- _EXERCISE INPUTS_:

*****

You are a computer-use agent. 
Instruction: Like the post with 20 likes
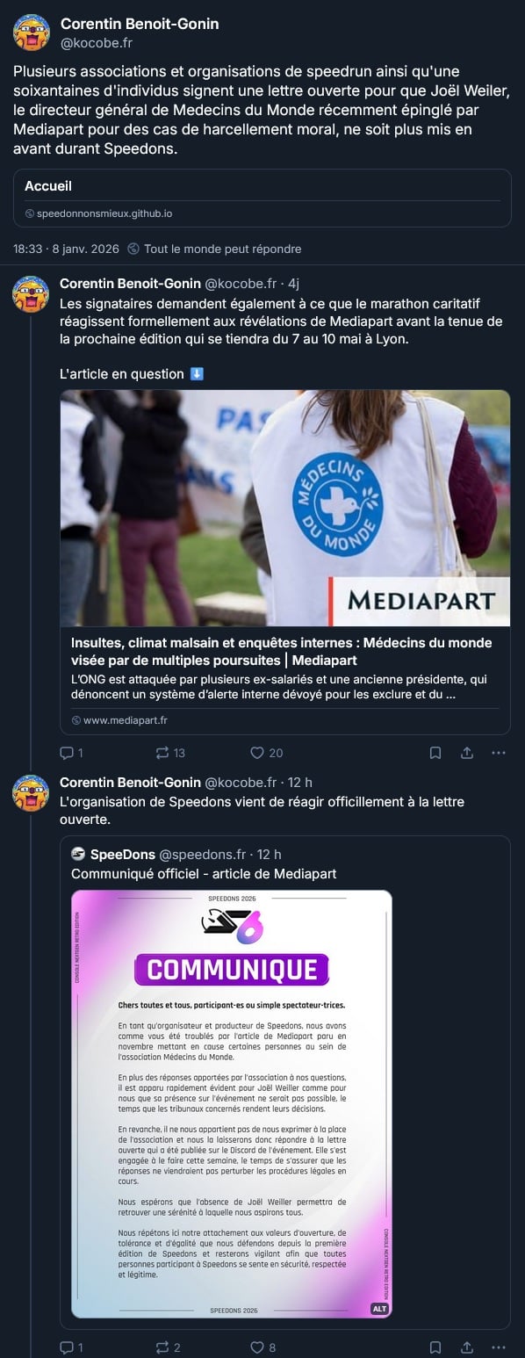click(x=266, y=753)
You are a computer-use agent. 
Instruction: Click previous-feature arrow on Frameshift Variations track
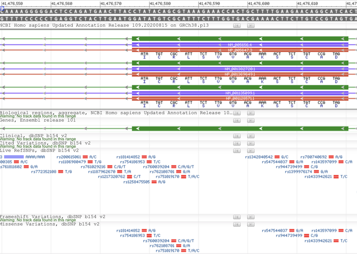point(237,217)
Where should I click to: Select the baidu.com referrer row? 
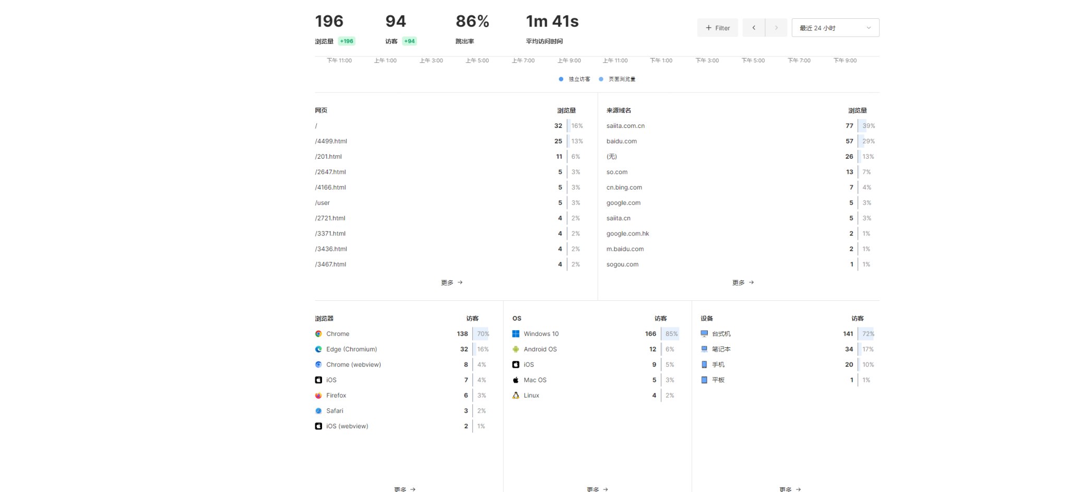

*****

- _WHAT YOU HAVE TO DO_:
Only exact repeats of the lines from the one containing "Instruction: Click previous-feature" through the end of the listing above are wanted here; pictures are not.

- _EXPECTED OUTPUT_:
Instruction: Click previous-feature arrow on Frameshift Variations track
point(237,217)
Where should I click to: Select the baidu.com referrer row? 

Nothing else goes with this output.